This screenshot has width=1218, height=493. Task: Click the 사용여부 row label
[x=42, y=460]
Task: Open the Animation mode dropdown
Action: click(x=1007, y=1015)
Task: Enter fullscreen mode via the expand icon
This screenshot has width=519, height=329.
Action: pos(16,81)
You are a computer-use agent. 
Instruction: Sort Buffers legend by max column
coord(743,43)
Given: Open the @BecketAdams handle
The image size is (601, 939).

========================================

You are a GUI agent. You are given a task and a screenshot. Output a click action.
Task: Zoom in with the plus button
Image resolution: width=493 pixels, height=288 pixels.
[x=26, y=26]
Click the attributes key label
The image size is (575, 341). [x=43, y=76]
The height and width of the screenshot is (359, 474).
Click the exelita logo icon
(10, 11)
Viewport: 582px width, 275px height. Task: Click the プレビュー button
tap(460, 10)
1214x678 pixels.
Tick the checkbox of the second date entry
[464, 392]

========================================

## Action item
Above are the records; repeat exactly the lines from the one holding "You are a computer-use agent." down to the one holding "The image size is (601, 939).", end lines included.

## Solution to the exercise
You are a computer-use agent. 
Instruction: Sort Buffers legend by max column
coord(743,43)
Given: Open the @BecketAdams handle
The image size is (601, 939).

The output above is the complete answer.